ImportError: cannot import name 'joblib' from 'sklearn.externals'
Asked Answered
B

10

134

I am trying to load my saved model from s3 using joblib

import pandas as pd 
import numpy as np
import json
import subprocess
import sqlalchemy
from sklearn.externals import joblib

ENV = 'dev'
model_d2v = load_d2v('model_d2v_version_002', ENV)

def load_d2v(fname, env):
    model_name = fname
    if env == 'dev':
        try: 
            model=joblib.load(model_name)
        except:
            s3_base_path='s3://sd-flikku/datalake/doc2vec_model'
            path = s3_base_path+'/'+model_name
            command = "aws s3 cp {} {}".format(path,model_name).split()
            print('loading...'+model_name)
            subprocess.call(command)
            model=joblib.load(model_name)
    else:
        s3_base_path='s3://sd-flikku/datalake/doc2vec_model'
        path = s3_base_path+'/'+model_name
        command = "aws s3 cp {} {}".format(path,model_name).split()
        print('loading...'+model_name)
        subprocess.call(command)
        model=joblib.load(model_name)
    return model

But I get this error:

    from sklearn.externals import joblib
ImportError: cannot import name 'joblib' from 'sklearn.externals' (C:\Users\prane\AppData\Local\Programs\Python\Python37\lib\site-packages\sklearn\externals\__init__.py)

Then I tried installing joblib directly by doing

import joblib

but it gave me this error

Traceback (most recent call last):
  File "<stdin>", line 1, in <module>
  File "<stdin>", line 8, in load_d2v_from_s3
  File "/home/ec2-user/.local/lib/python3.7/site-packages/joblib/numpy_pickle.py", line 585, in load
    obj = _unpickle(fobj, filename, mmap_mode)
  File "/home/ec2-user/.local/lib/python3.7/site-packages/joblib/numpy_pickle.py", line 504, in _unpickle
    obj = unpickler.load()
  File "/usr/lib64/python3.7/pickle.py", line 1088, in load
    dispatch[key[0]](self)
  File "/usr/lib64/python3.7/pickle.py", line 1376, in load_global
    klass = self.find_class(module, name)
  File "/usr/lib64/python3.7/pickle.py", line 1426, in find_class
    __import__(module, level=0)
ModuleNotFoundError: No module named 'sklearn.externals.joblib'

Can you tell me how to solve this?

Boudicca answered 19/5, 2020 at 14:36 Comment(0)
K
66

It looks like your existing pickle save file (model_d2v_version_002) encodes a reference module in a non-standard location – a joblib that's in sklearn.externals.joblib rather than at top-level.

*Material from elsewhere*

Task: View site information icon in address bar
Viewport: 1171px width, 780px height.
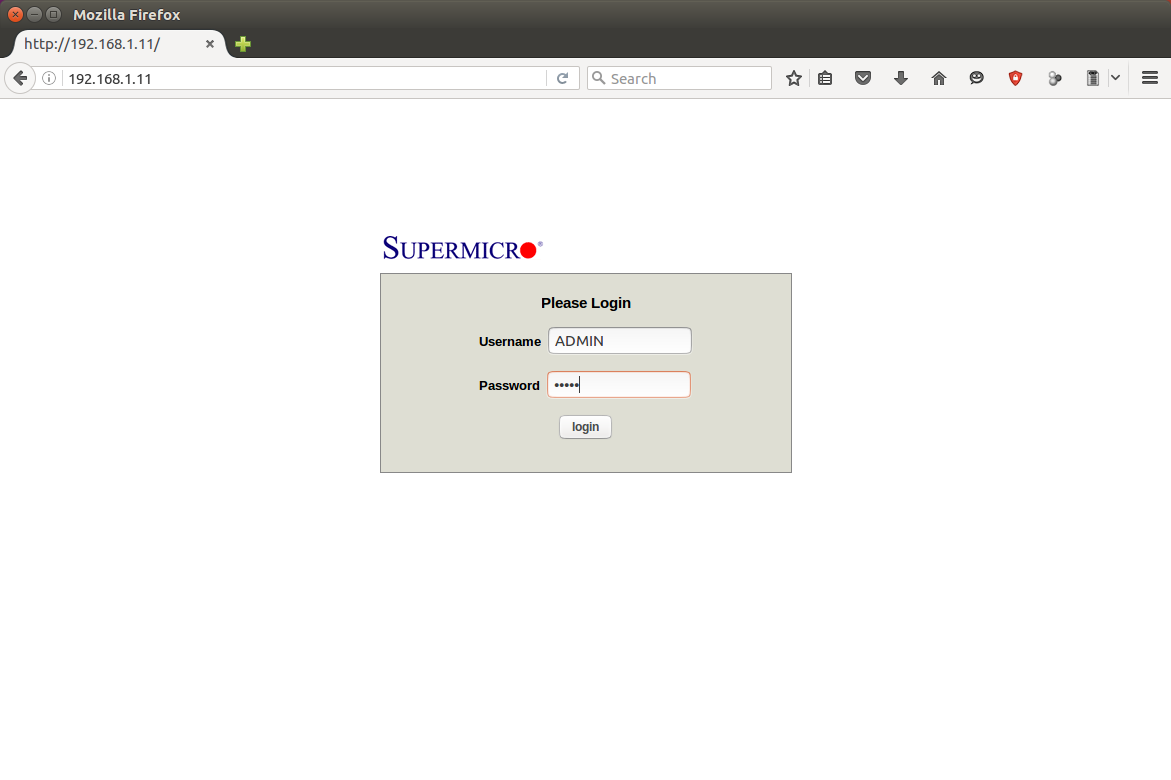Action: pos(48,78)
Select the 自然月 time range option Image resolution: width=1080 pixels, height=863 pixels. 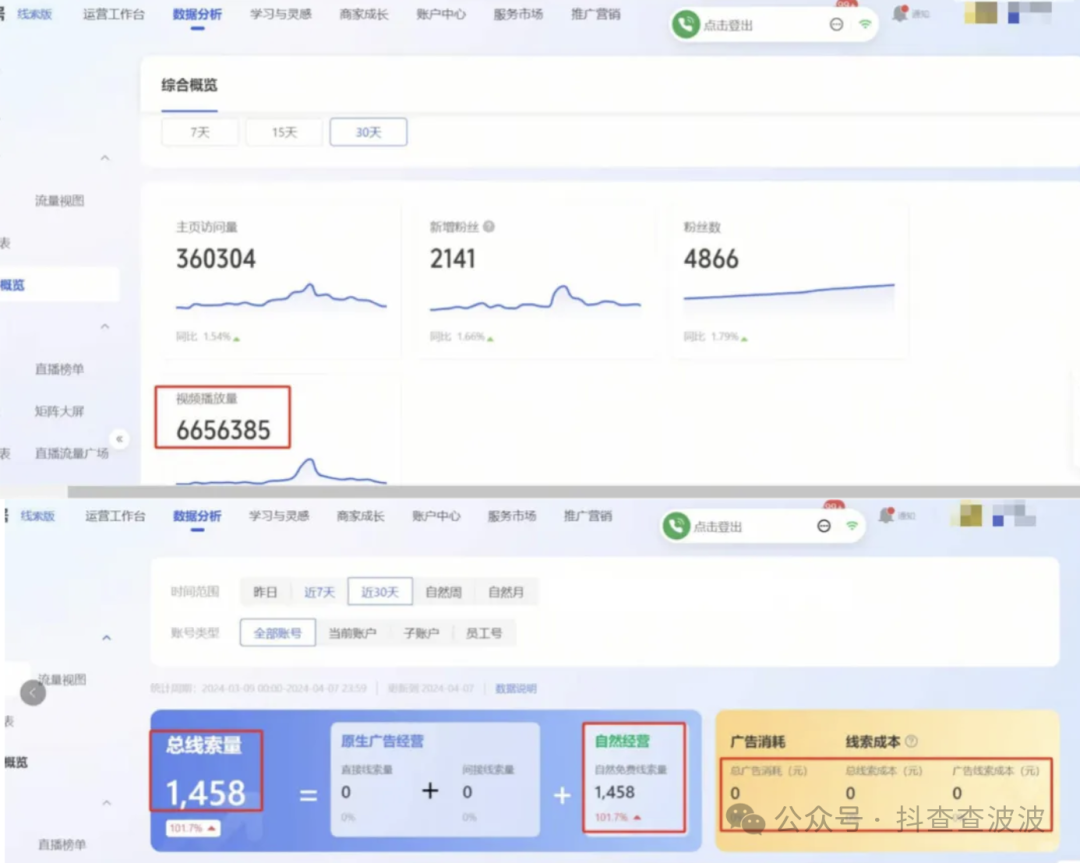point(505,591)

The current scikit-learn documentation only talks about a top-level joblib – eg in 3.4.1 Persistence example – but I do see a reference in someone else's old issue to a DeprecationWarning in scikit-learn version 0.21 about an older scikit.external.joblib variant going away:

Python37\lib\site-packages\sklearn\externals\joblib_init_.py:15: DeprecationWarning: sklearn.externals.joblib is deprecated in 0.21 and will be removed in 0.23. Please import this functionality directly from joblib, which can be installed with: pip install joblib. If this warning is raised when loading pickled models, you may need to re-serialize those models with scikit-learn 0.21+.

'Deprecation' means marking something as inadvisable to rely-upon, as it is likely to be discontinued in a future release (often, but not always, with a recommended newer way to do the same thing).

I suspect your model_d2v_version_002 file was saved from an older version of scikit-learn, and you're now using scikit-learn (aka sklearn) version 0.23+ which has totally removed the sklearn.external.joblib variation. Thus your file can't be directly or easily loaded to your current environment.

But, per the DeprecationWarning, you can probably temporarily use an older scikit-learn version to load the file the old way once, then re-save it with the now-preferred way. Given the warning info, this would probably require scikit-learn version 0.21.x or 0.22.x, but if you know exactly which version your model_d2v_version_002 file was saved from, I'd try to use that. The steps would roughly be:

  • create a temporary working environment (or roll back your current working environment) with the older sklearn

  • do imports something like:

import sklearn.external.joblib as extjoblib
import joblib
  • extjoblib.load() your old file as you'd planned, but then immediately re-joblib.dump() the file using the top-level joblib. (You likely want to use a distinct name, to keep the older file around, just in case.)

  • move/update to your real, modern environment, and only import joblib (top level) to use joblib.load() - no longer having any references to `sklearn.external.joblib' in either your code, or your stored pickle files.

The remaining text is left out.